In this paper, a Vector Piecewise Polynomial (VPP) approximation algorithm is proposed for robust speech recognition in telecommunication environments. The method is formulated in a statistical framework in order to perform the optimal compensation of noise effect given the observed noisy speech, a model describing the statistics of the speech recorded in clean reference environment and the estimation of the noisy recognition environment.
The VPP algorithm is an extension of P.J.Morenos Vector Taylor Series (VTS) approximations for dealing with the distortion due to channel effects and background noise. We use a piecewise polynomial, namely two linear polynomials and a quadratic polynomial, to approximate the environment function (f(v)). Moreno replaced f(v) by its vector Taylor series approximation. It is well known that VTS is not precise if variables (v) are not close to the Taylor expansion points (v0).

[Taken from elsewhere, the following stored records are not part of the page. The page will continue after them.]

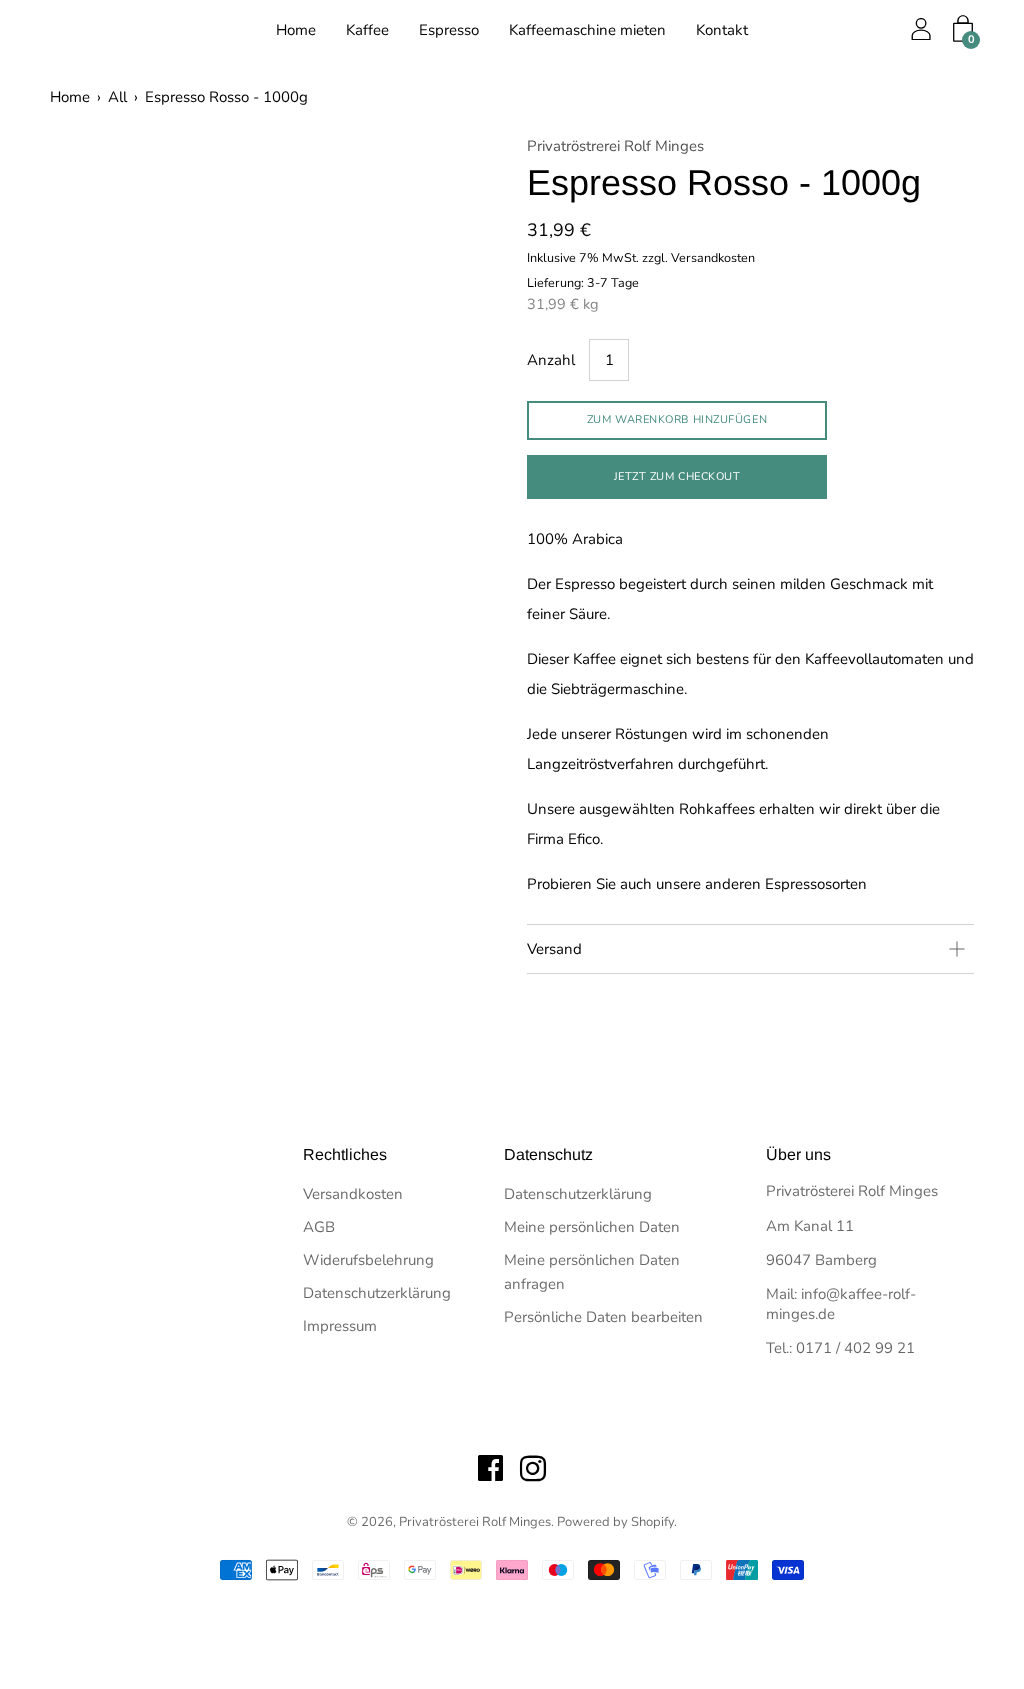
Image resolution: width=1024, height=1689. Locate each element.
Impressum (340, 1326)
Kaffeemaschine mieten (587, 30)
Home (296, 30)
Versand (554, 949)
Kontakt (722, 30)
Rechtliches (345, 1154)
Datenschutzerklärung (377, 1293)
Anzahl (551, 360)
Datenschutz (548, 1154)
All (117, 97)
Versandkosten (353, 1194)
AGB (319, 1227)
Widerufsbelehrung (368, 1260)
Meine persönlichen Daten (592, 1227)
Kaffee (367, 30)
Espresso (449, 30)
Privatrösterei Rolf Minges (475, 1522)
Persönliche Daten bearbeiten (603, 1317)
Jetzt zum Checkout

The VPP algorithm can overcome this defect. In addition, VPP estimates the parameters of the environment by the expectation-maximization (EM) algorithm.
Experimental results are presented in the paper on the application of this approach in improving the performance of Mandarin large vocabulary continuous speech recognition (LVCSR) due to different transmission channels (Such as fixed telephone line and GSM) and the background noise. The proposed VPP algorithm is found to converge fast. The method can reduce the average character error rate (CER) by about 12 %.